While imposing costs of Rs 5.3 lakh on the son, Justice Hima Kohli said litigants like him "seem to be harbouring an impression that by engaging in prolonged litigation, they would not only manage to deprive the lawful owner of the right to enjoy her premises, the said litigation will also give them a handle to occupy the same for a song".

"It is high time that such devious attempts are curbed and clipped," the court said while directing the son, Harish Relan, to pay the amount within four weeks.

The court said some litigants "remain under a misconception" that since the statue of Lady Justice has blindfolds, "the justice system turns a blind eye to false, vexatious and frivolous claims and defences".

Clarifying that the blindfold "personifies impartiality and objectivity and signifies that justice should be meted out without fear or favour, regardless of money, wealth, fame, power or identity", the judge said that "courts are not influenced by the background, connections, status, power or authority of a claimant or a defendant".

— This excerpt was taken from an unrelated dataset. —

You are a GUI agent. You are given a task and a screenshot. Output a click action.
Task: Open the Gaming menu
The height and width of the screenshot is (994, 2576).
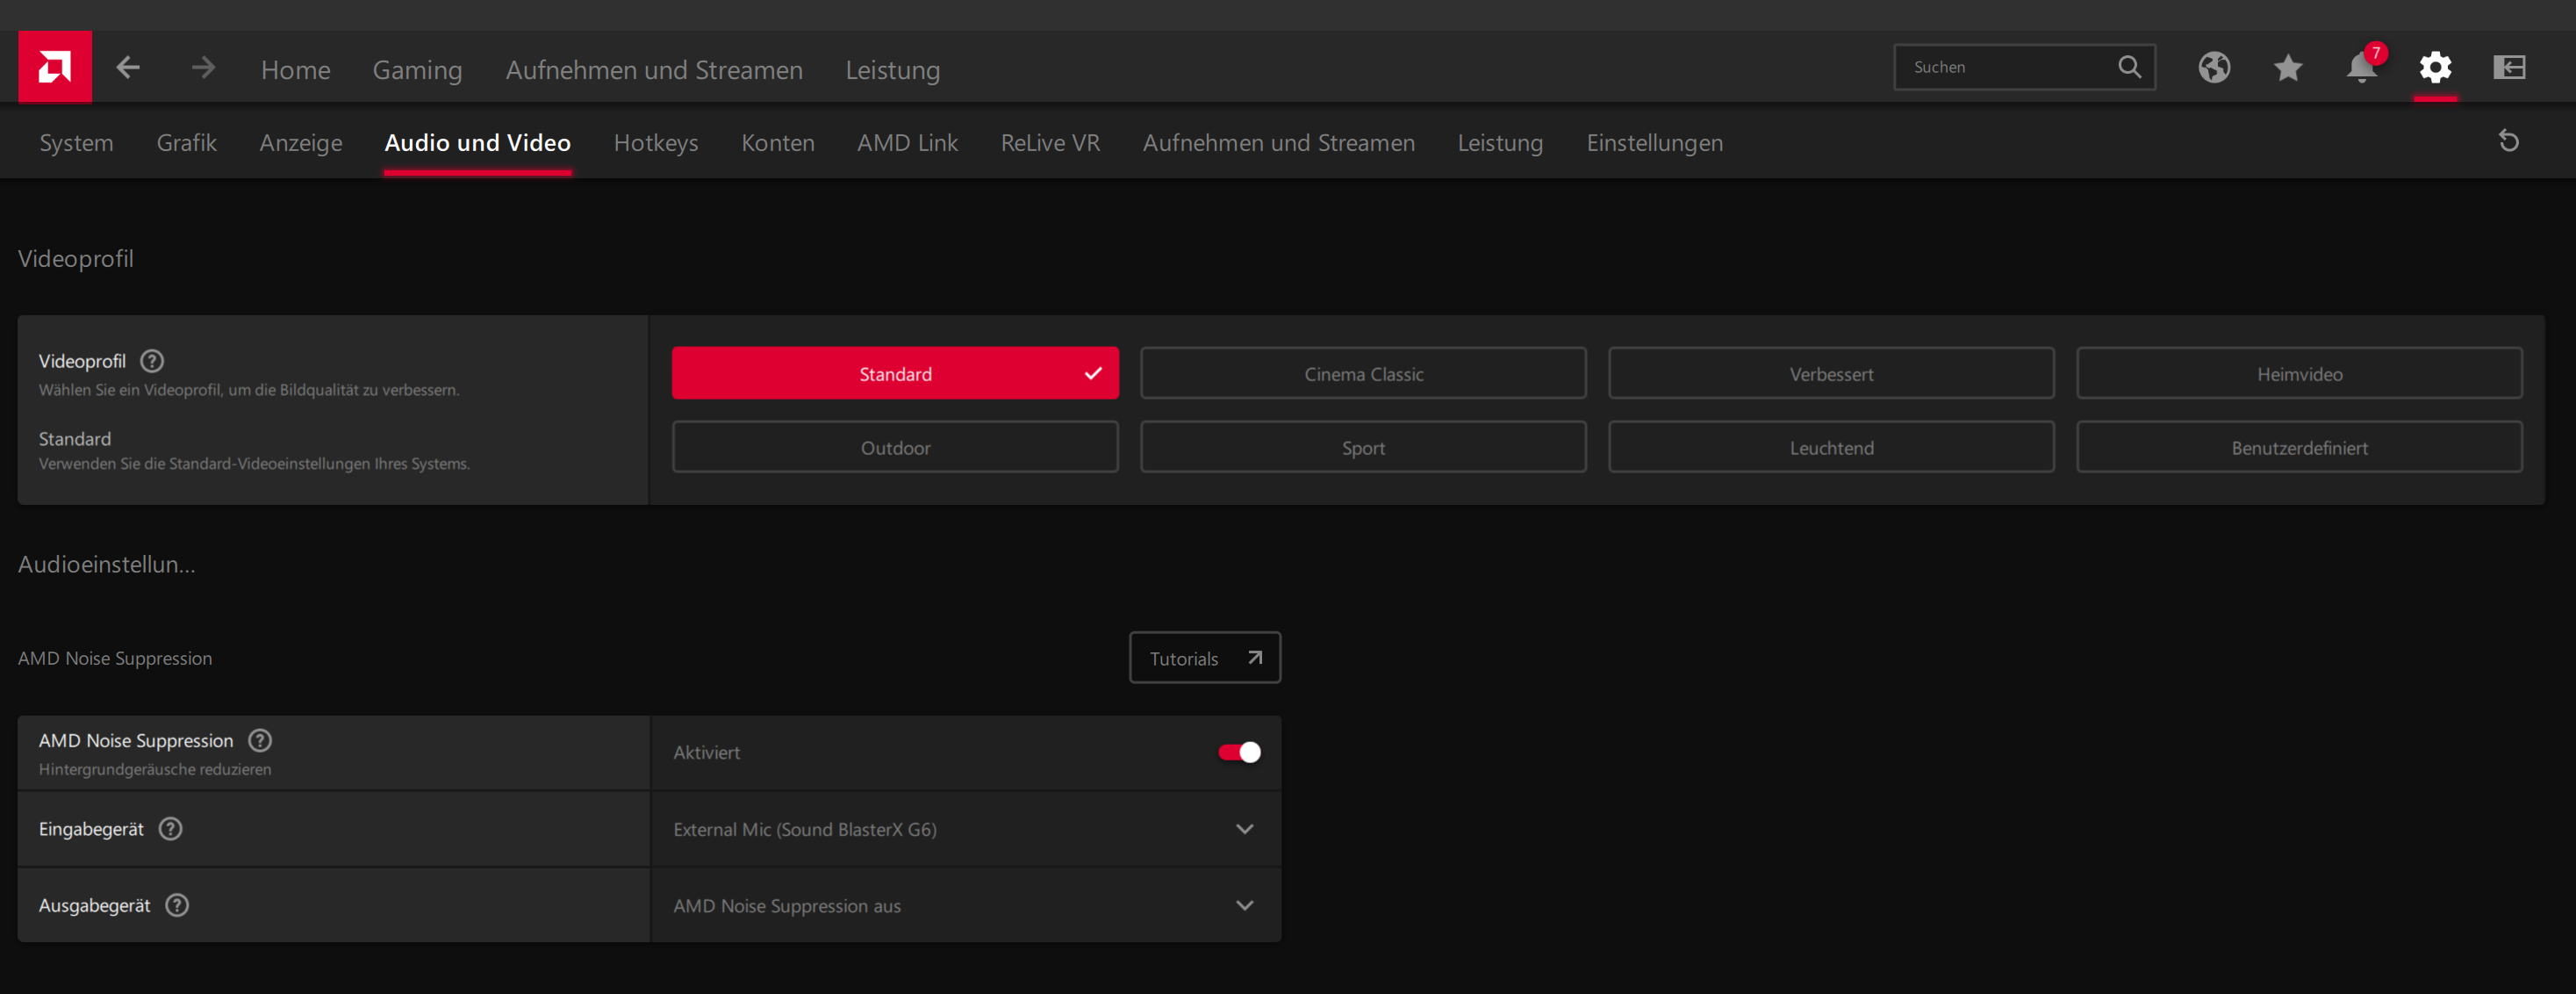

"Similarly, the set of scales (held by the statue) are symbolic of measuring the strength of a case's support and the double-edged sword is an embodiment of the power of reason and justice that must be wielded either for or against any party," it said.

The court, in its 53-page verdict, also said that one of the reasons for "docket explosion" was "vexatious, frivolous and mischievous litigation being brought in by litigants, who for their vested interest, make every effort to perpetuate the lis at the costs of the opposite side".